On the issue of being startled about polygamy, and the obligation to teach the truth, I agree. For that reason, I was startled when I learned that Joseph Fielding Smith's Essentials in Church History taught that Joseph Smith had multiple wives.
I am also shocked that the Sesquicentennial Project's volume dedicated to the Nauvoo Era (Glenn Leonard, Nauvoo), although not exactly a Church publication started out as one and is published by BYU Press, goes into some detail about Joseph Smith's wives. I was really shocked and surprised that the Church of all folks, or at least BYU, would be so "proactive." Really, I was startled.
And then, there was the Church's 19th Century publication in the Deseret News of affidavits of former wives of Joseph Smith, offered to refute Emma's claim that Joseph didn't practice plural marriage.
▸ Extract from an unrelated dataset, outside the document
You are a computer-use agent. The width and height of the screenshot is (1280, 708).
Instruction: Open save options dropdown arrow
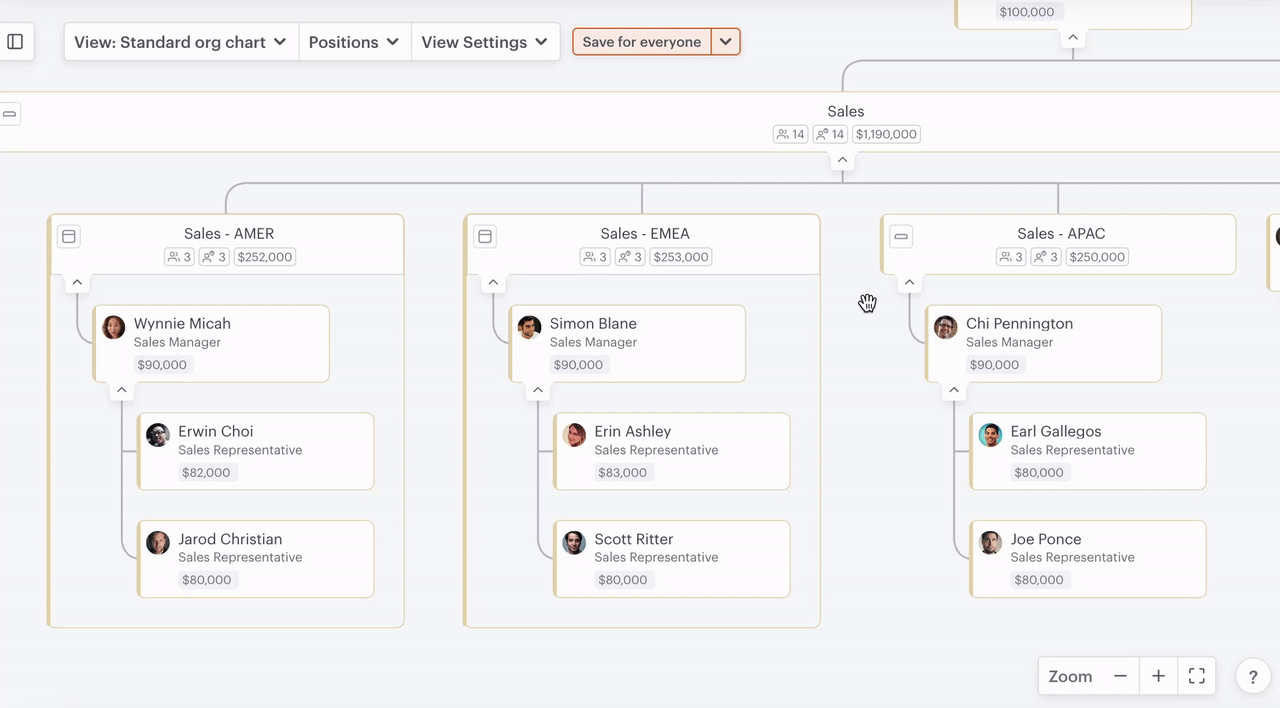point(726,42)
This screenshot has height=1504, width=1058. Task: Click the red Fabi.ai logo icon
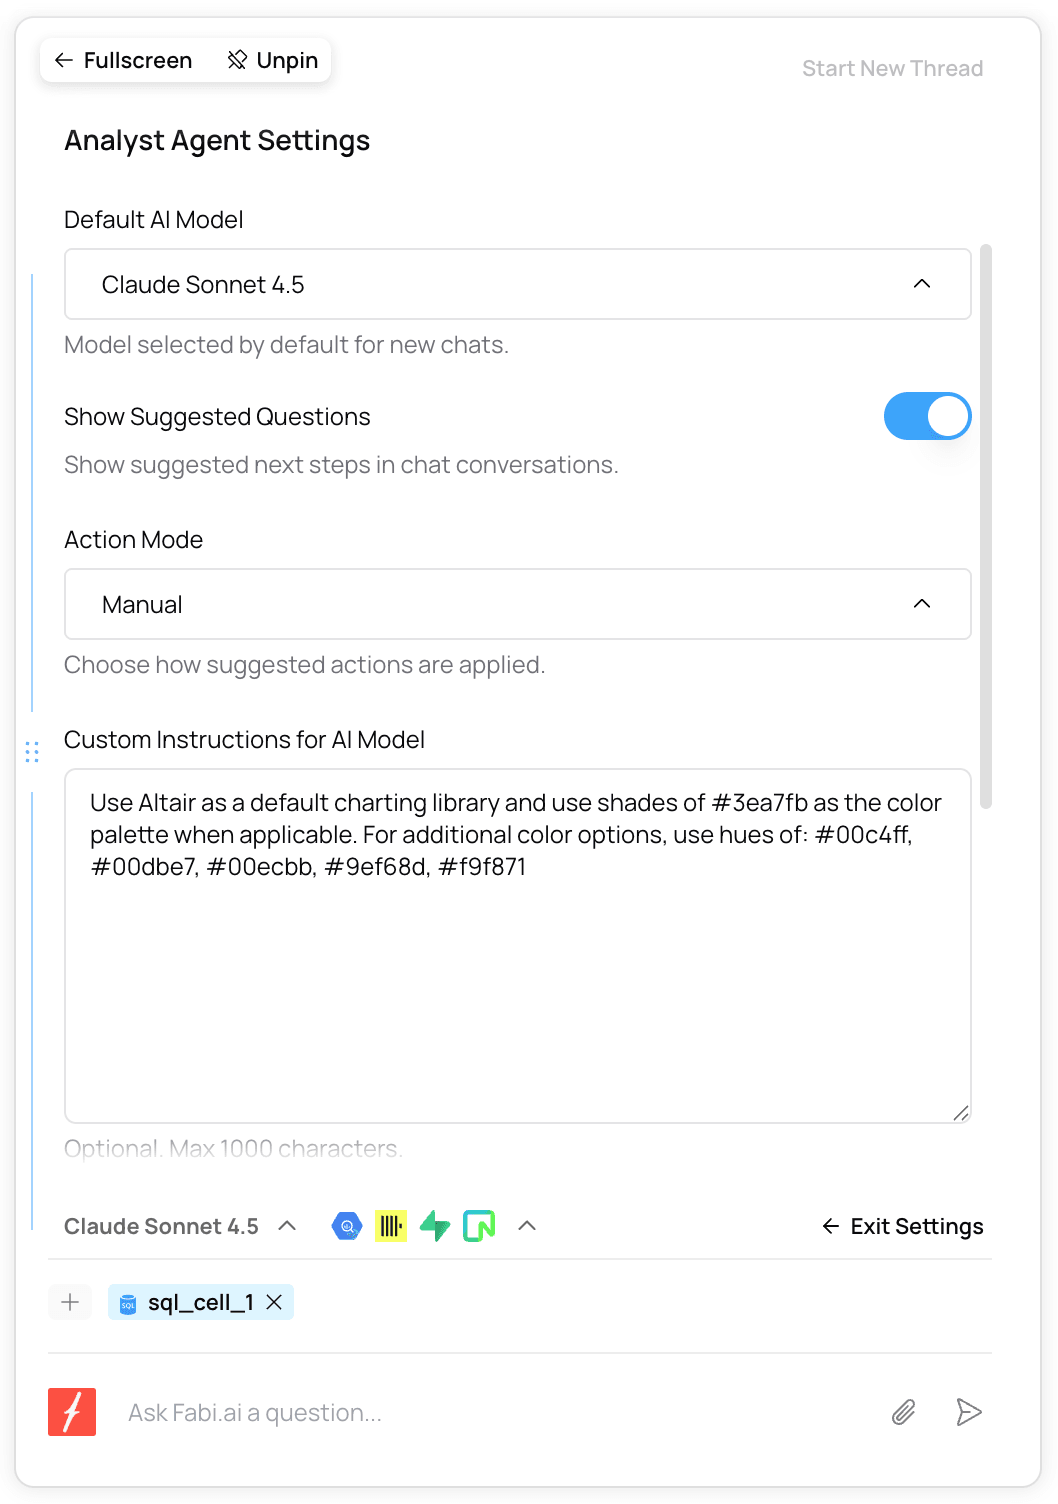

Come on -- the Deseret News? What was the Church thinking in making such disclosures?
And then there was the Church's historian, who in 1979 published a book used as a textbook at BYU and Institute classes. L. Arrington, The Mormon Experience. Talking all about Joseph Smith's polygamy. Dang it; how stupified I was by this disclosure too!!! Never mind the fact that the church authorized the publication of the Journal of Discourses where this is referenced repeatedly. What is the Church thinking? Damn it -- why all this need to astound and startle me?
Oh oh oh -- the Encylopedia of Mormonism, and its entry on Plural Marriage. Now, there is a publication with full Church sanction. How dumbfounded I was to be so startled about the teaching of Joseph Smith's wives. Gag; I'm going to vomit with all my startling revelations.